#### [What to produce]
Within the material below, transcribe exactly the lines from the one holding "The image size is (1059, 500)." through the one holding "Given: Select the Solar value in year 4 row", keeping both ends and skipping the rest.
────────────────
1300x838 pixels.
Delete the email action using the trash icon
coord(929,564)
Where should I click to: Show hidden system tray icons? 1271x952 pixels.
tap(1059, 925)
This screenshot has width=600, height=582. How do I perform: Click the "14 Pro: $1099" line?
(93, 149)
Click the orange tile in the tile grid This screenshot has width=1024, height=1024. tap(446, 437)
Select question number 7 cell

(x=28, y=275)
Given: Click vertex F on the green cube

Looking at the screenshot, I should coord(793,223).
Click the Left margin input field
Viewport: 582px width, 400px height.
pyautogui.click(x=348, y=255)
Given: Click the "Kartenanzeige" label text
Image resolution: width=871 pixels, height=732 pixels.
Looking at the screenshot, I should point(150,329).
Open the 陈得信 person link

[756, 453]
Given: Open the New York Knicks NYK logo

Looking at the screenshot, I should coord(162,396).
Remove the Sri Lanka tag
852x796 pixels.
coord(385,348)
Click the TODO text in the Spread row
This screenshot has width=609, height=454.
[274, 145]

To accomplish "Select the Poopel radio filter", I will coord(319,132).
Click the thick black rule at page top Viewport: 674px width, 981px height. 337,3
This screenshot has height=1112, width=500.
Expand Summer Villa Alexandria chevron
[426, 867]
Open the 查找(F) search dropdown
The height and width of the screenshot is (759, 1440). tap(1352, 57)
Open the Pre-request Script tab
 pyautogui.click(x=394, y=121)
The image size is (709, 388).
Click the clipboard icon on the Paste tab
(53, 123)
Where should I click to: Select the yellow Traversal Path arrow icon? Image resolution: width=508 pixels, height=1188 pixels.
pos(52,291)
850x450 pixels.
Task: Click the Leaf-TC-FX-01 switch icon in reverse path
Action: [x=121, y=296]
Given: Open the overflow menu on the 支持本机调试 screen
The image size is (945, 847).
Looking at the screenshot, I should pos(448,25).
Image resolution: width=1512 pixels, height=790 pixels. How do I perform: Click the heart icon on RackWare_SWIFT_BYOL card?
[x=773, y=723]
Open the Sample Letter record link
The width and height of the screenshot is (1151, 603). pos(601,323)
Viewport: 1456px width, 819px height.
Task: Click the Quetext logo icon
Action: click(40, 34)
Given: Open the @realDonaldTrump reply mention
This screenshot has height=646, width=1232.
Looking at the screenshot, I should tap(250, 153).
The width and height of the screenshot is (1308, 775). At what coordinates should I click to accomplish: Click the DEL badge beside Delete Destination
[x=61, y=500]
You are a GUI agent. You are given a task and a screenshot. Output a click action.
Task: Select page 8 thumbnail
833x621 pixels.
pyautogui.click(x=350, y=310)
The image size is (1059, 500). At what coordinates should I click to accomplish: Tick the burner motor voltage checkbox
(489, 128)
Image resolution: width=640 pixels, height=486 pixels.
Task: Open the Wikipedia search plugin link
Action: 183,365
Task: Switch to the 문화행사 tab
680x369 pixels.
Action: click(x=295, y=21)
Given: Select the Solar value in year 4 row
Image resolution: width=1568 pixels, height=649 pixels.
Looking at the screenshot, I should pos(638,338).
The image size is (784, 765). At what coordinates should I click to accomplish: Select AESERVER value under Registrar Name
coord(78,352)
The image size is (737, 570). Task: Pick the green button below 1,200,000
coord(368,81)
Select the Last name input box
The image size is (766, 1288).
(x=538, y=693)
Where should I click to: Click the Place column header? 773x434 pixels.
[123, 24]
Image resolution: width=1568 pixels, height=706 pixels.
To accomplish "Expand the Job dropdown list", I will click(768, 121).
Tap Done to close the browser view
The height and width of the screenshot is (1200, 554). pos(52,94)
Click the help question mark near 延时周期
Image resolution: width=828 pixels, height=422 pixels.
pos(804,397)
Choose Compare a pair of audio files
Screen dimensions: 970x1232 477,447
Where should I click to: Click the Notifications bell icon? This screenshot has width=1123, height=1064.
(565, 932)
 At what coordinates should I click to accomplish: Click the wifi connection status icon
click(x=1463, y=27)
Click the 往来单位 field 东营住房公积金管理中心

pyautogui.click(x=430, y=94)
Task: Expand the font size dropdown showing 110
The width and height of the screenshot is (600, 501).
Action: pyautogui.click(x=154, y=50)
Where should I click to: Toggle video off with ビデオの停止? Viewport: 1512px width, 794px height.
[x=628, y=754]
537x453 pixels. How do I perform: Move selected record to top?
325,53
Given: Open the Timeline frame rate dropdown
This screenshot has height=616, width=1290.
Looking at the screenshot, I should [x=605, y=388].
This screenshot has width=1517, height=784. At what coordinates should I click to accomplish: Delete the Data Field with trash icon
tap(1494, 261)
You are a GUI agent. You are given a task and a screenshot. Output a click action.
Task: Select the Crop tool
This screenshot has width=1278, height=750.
────────────────
#### [Response to the task]
The image size is (1059, 500). At what coordinates should I click to accomplish: Tick the burner motor voltage checkbox
(489, 128)
Image resolution: width=640 pixels, height=486 pixels.
Task: Open the Wikipedia search plugin link
Action: 183,365
Task: Switch to the 문화행사 tab
680x369 pixels.
Action: click(x=295, y=21)
Given: Select the Solar value in year 4 row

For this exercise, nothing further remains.